YOUR GOAL: Can you repeat everything from the first of these lines down through the line containing "submenu-item-off: Off is", leaving the pictures out of your answer?

THE RECORDS:
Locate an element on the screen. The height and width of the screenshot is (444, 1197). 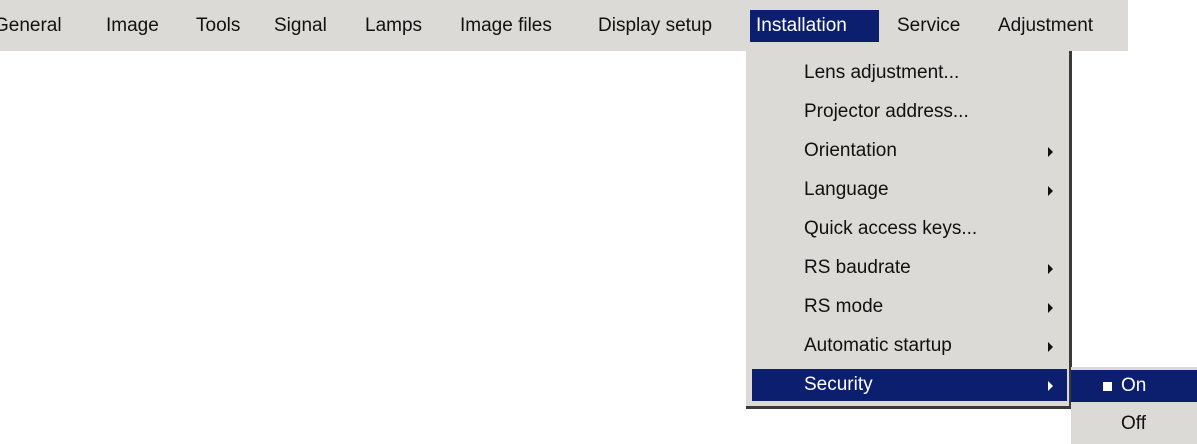
submenu-item-off: Off is located at coordinates (1134, 424).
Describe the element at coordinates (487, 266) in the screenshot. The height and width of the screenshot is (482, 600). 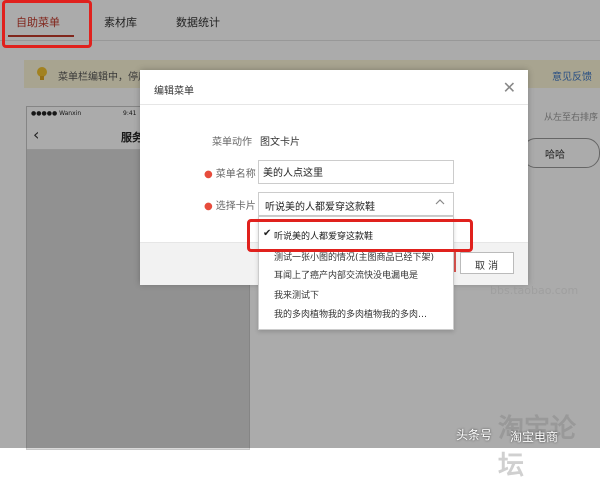
I see `cancel-label: 取 消` at that location.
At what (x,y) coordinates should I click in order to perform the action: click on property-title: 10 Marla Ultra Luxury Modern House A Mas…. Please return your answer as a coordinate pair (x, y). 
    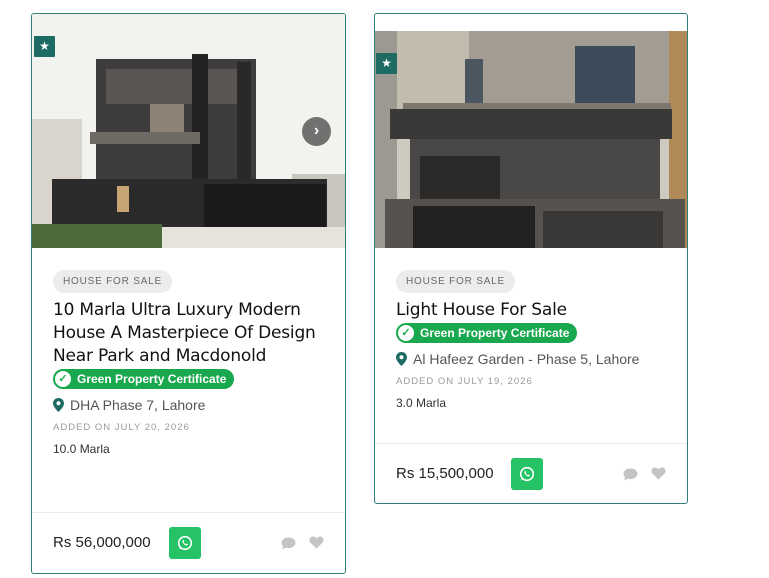
    Looking at the image, I should click on (191, 334).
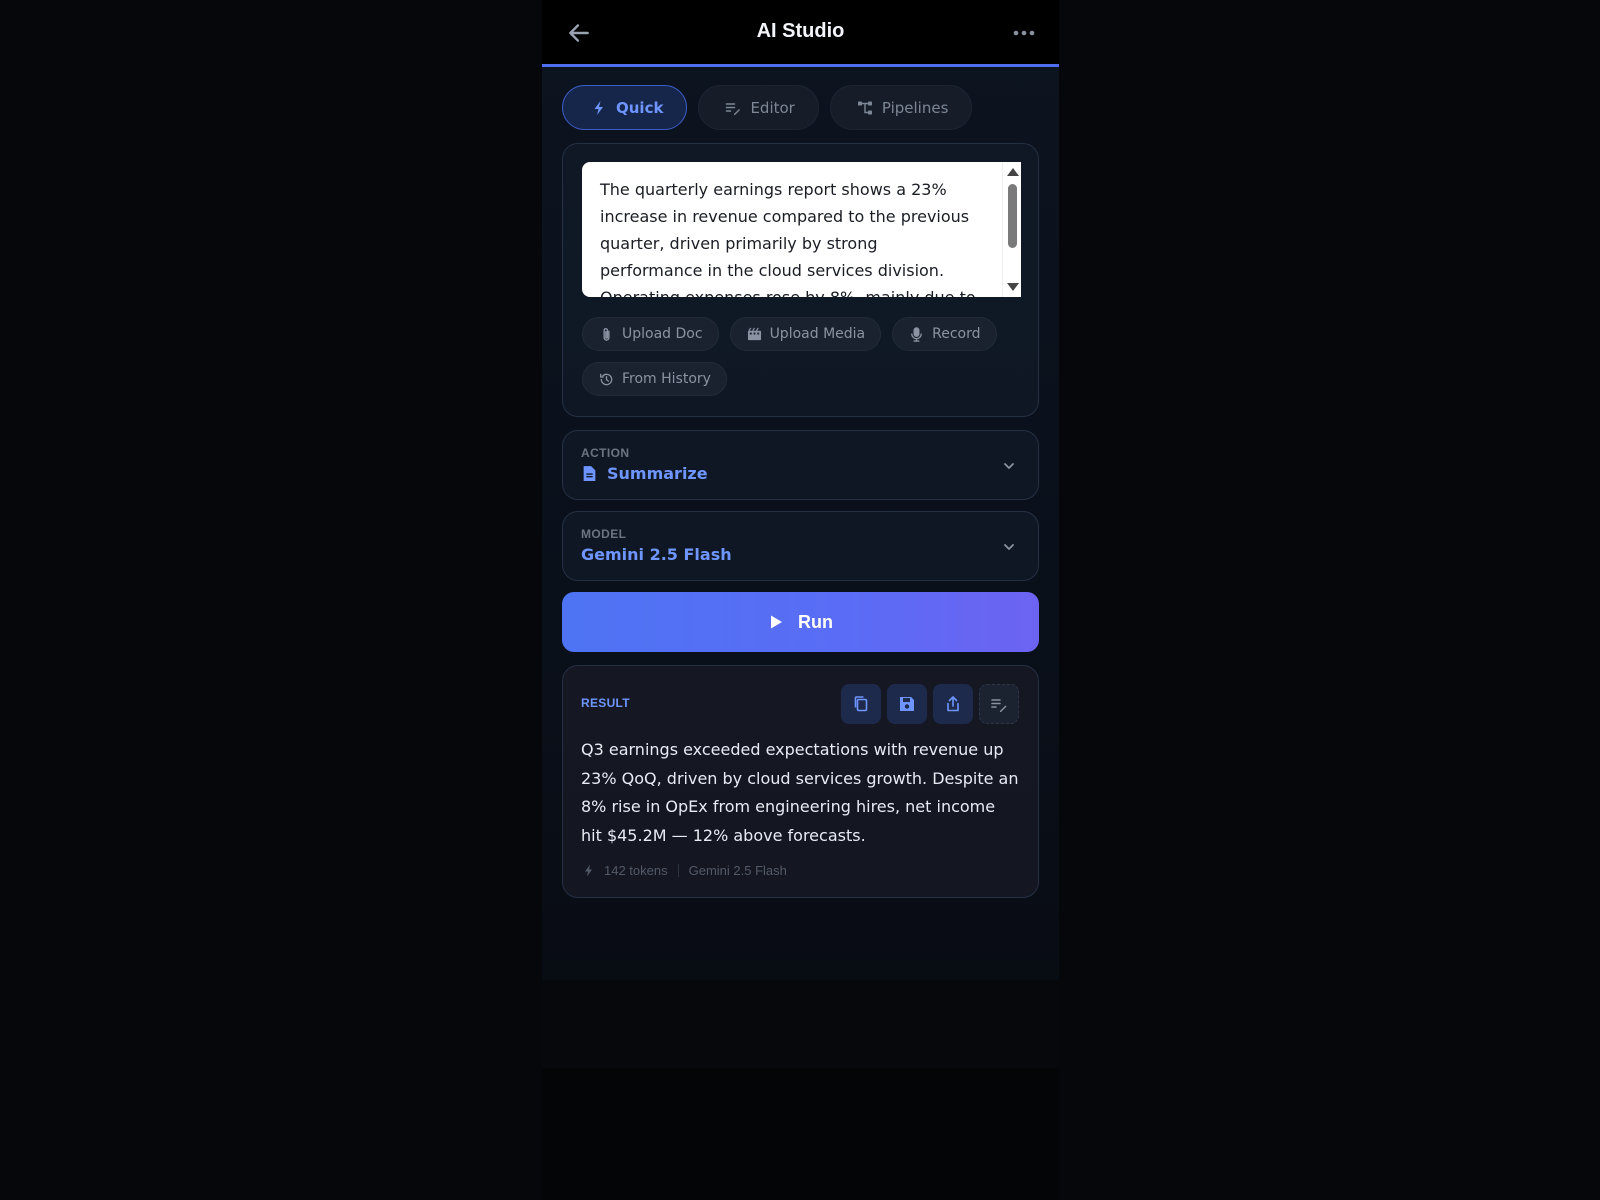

SOLUTION TO THIS PROBLEM:
Locate an element on the screen. The height and width of the screenshot is (444, 1197). 
submenu-item-off: Off is located at coordinates (1134, 424).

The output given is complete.